From the line containing "Task: Close the L2TP Server dialog" to the last line of the data, both included, transcribe each line exactly, leaving out pictures and adding nothing.

== Segment start ==

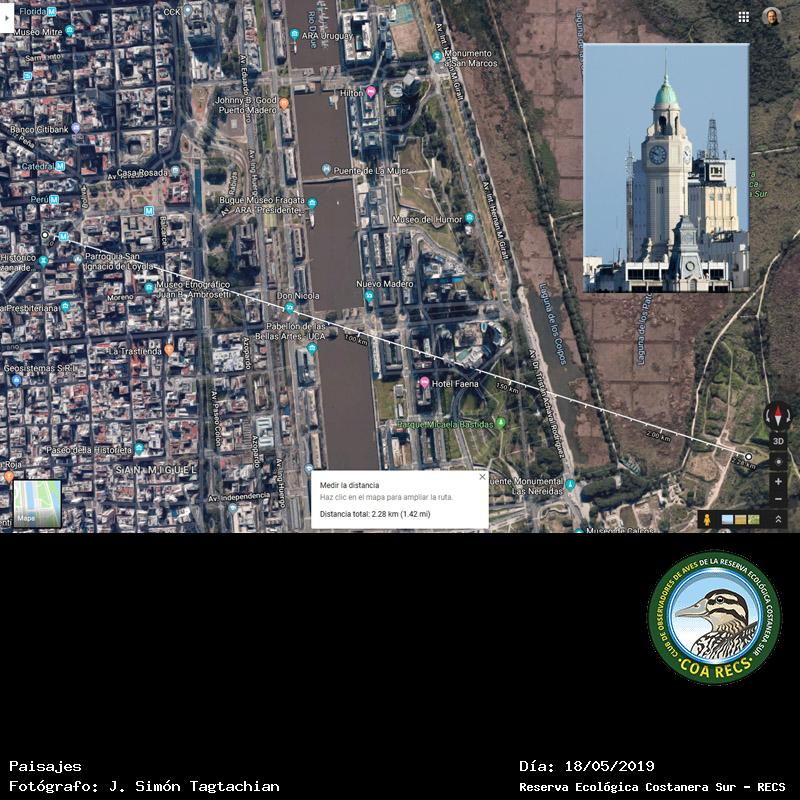
Task: Expand the imagery bar with double chevron
Action: pos(777,520)
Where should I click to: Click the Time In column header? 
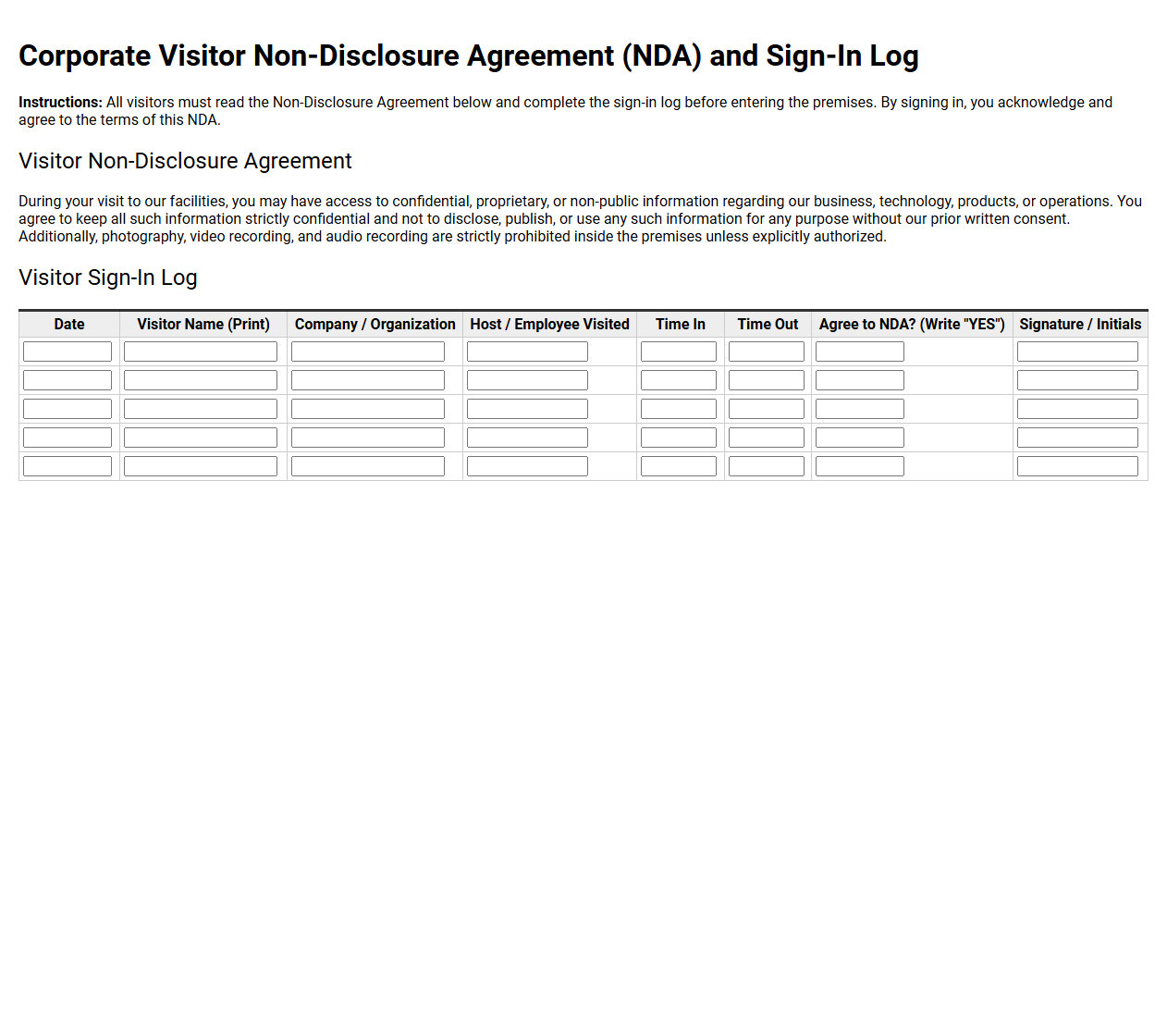681,325
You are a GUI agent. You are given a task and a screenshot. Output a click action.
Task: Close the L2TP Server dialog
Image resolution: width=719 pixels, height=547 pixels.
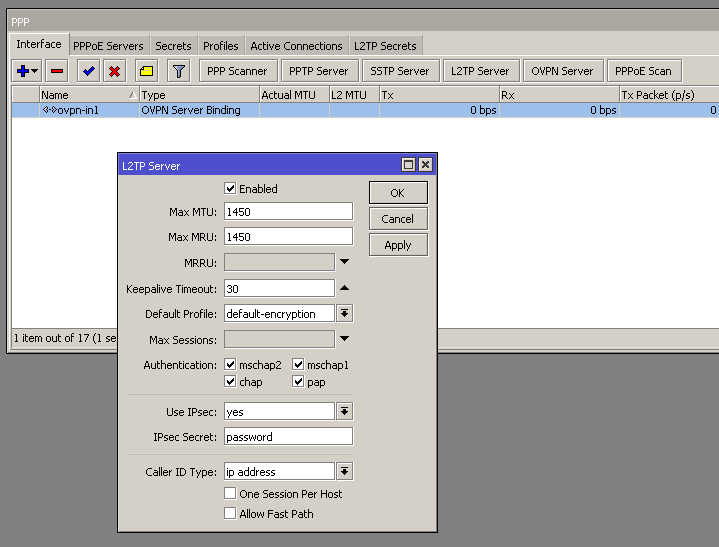(425, 165)
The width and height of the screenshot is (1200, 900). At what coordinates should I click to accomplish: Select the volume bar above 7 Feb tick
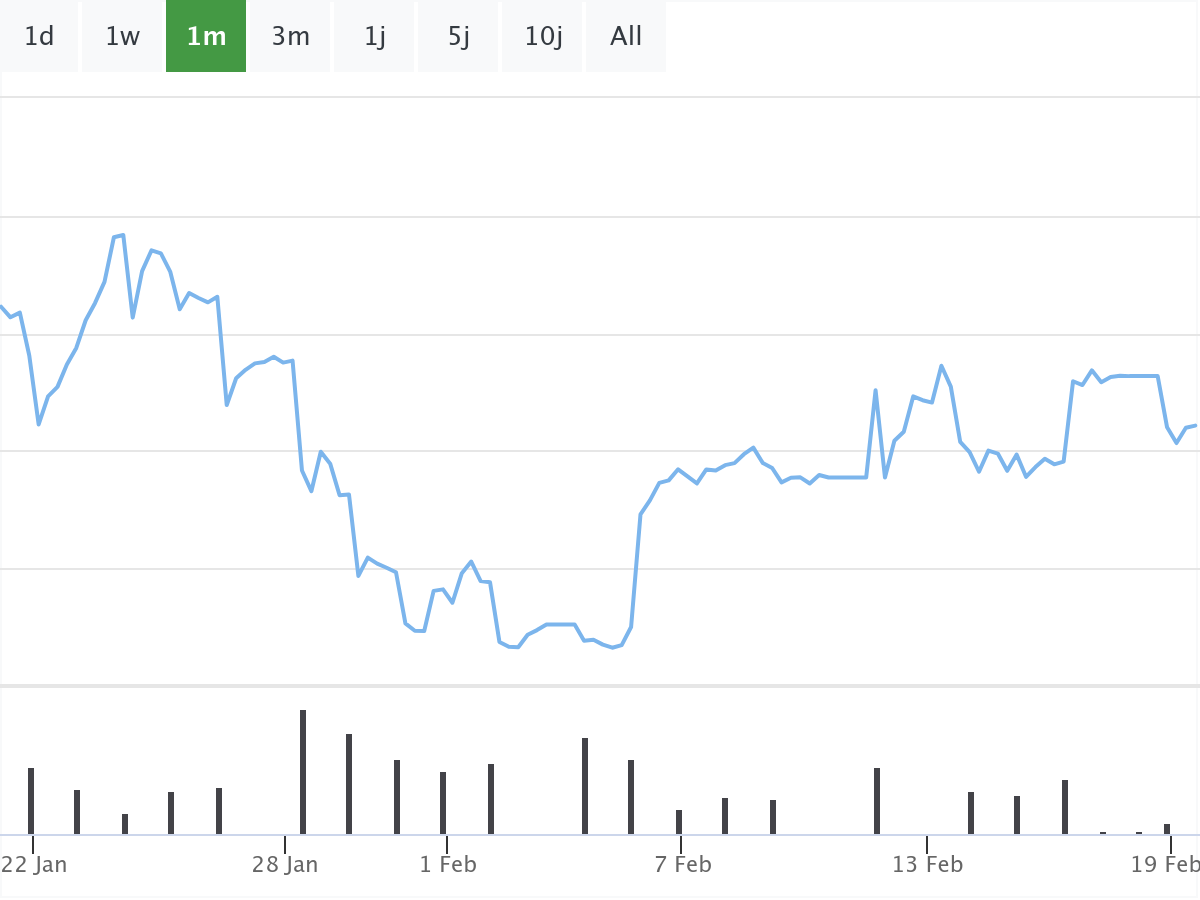679,821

== Segment end ==

* [Answer section]
Task: Close the L2TP Server dialog
Image resolution: width=719 pixels, height=547 pixels.
(425, 165)
The width and height of the screenshot is (1200, 900). At what coordinates should I click to accomplish: Select the volume bar above 7 Feb tick
679,821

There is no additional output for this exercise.